One of the major demands that the Germans made on its partners leading into Maastricht in 1991 was the need for a politically independent central bank that was focused on price stability alone. This was claimed to be essential because it would stop politicians imposing so-called short-termism onto monetary policy (read: caring about people who might be unemployed or otherwise in need of fiscal assistance), which would compromise the inflation fighting process. These unaccountable, unelected central bank boards were then free to do what they wanted and demonstrated a willingness to use unemployment as a policy tool rather than a policy target to ensure economies were as close to deflating as possible, irrespective of what that meant for economic and employment growth. It is, of-course a farce to think that a central bank can be independent anyway either in a political sense or an economic sense. But the neo-liberal hype about independence was to ensure governments could absolve themselves of the public ignominy of rising unemployment and the political costs that went with that, and, instead, blame the central bankers. The bankers had no political constituency to manage or groom and could hide behind the ever-present paranoia about hyperinflation to ‘justify’ their policy approach. But the central bankers are ‘independent’ only when it suits them. Or should we say ‘independence’ is a one-way street. If the politicians dare to comment on monetary policies there is a hue and cry. But central bankers feel they can provide advice to the democratically elected governments whenever they choose and the media hardly blinks. Hypocrisy has no bounds.

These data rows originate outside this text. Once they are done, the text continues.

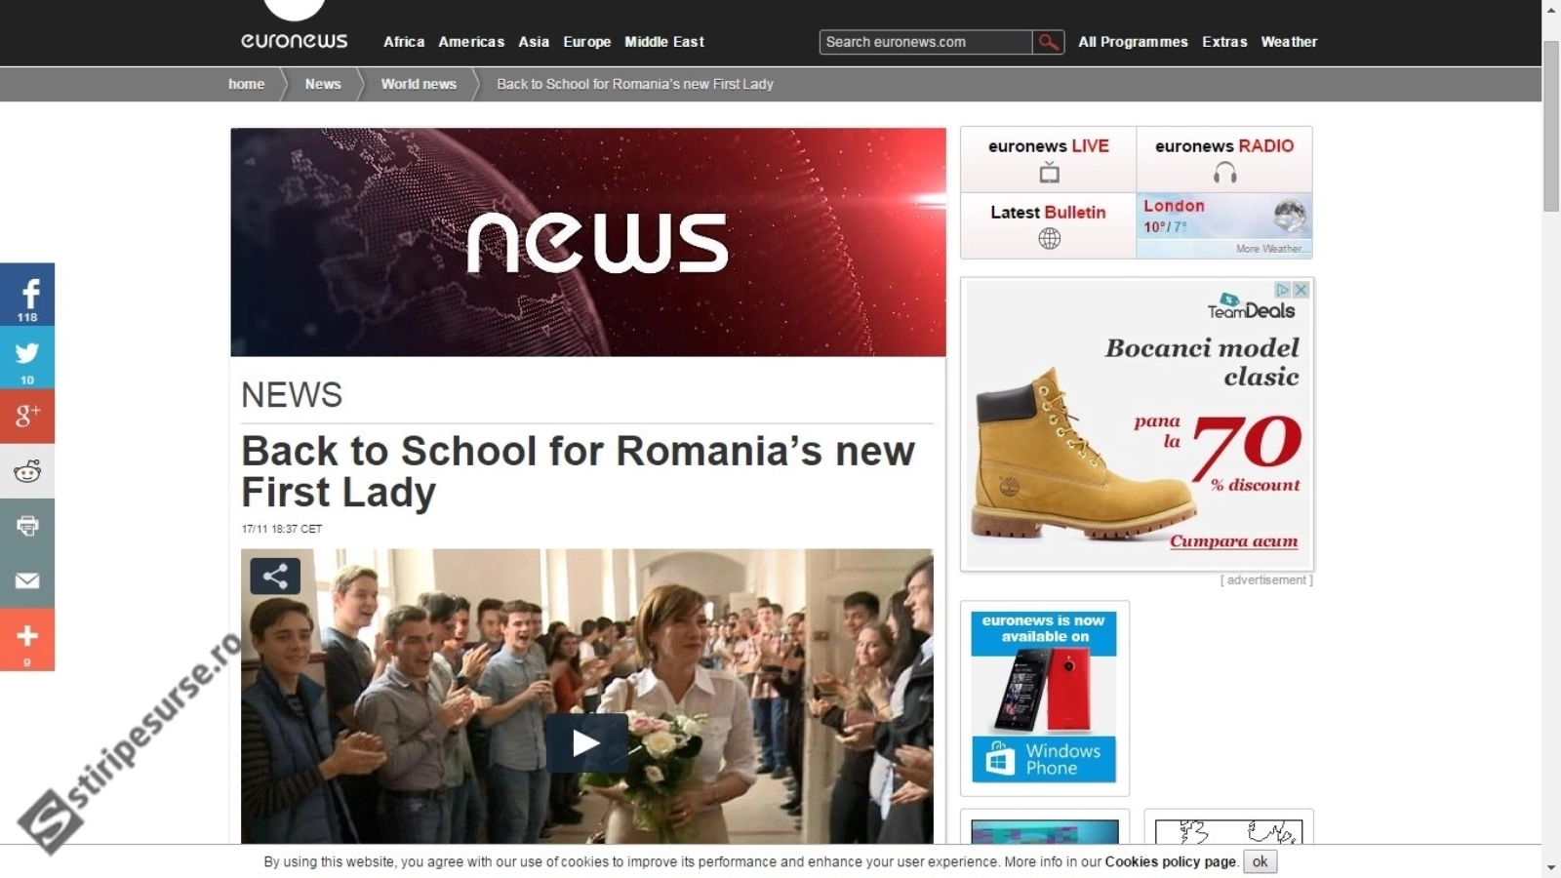Open share menu on video thumbnail
Screen dimensions: 1561x878
point(275,576)
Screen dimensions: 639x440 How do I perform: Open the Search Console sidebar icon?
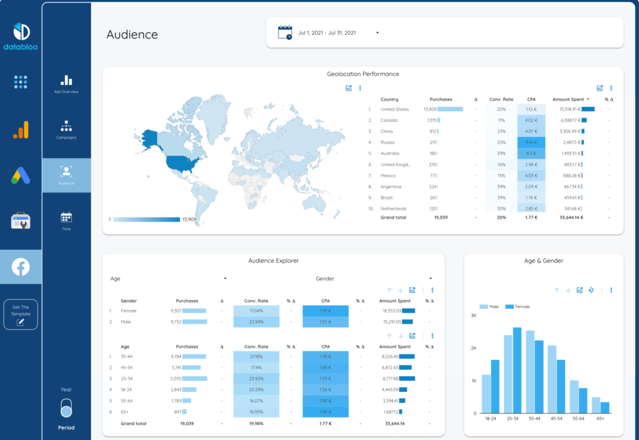(x=21, y=221)
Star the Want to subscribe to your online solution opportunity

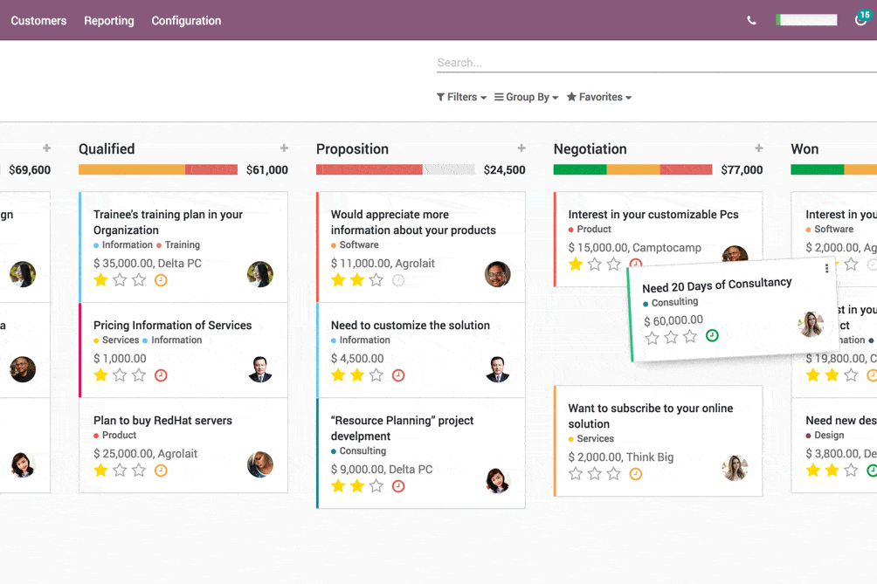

Last week, the Bundesbank President Jens Weidmann gave a speech at the Economic Conference of the Economic Council of the Christian Democratic Union (CDU) in Berlin (July 4, 2014) – A long-term regulatory framework for the euro area – which generated a rather inflamed response from the new Italian Prime Minister Matteo Renzi.
Weidmann said, among other things, that:
Risk premiums on sovereign bonds issued by crisis countries have plummeted to such an extent that it has never been cheaper for Spain and Italy to raise capital.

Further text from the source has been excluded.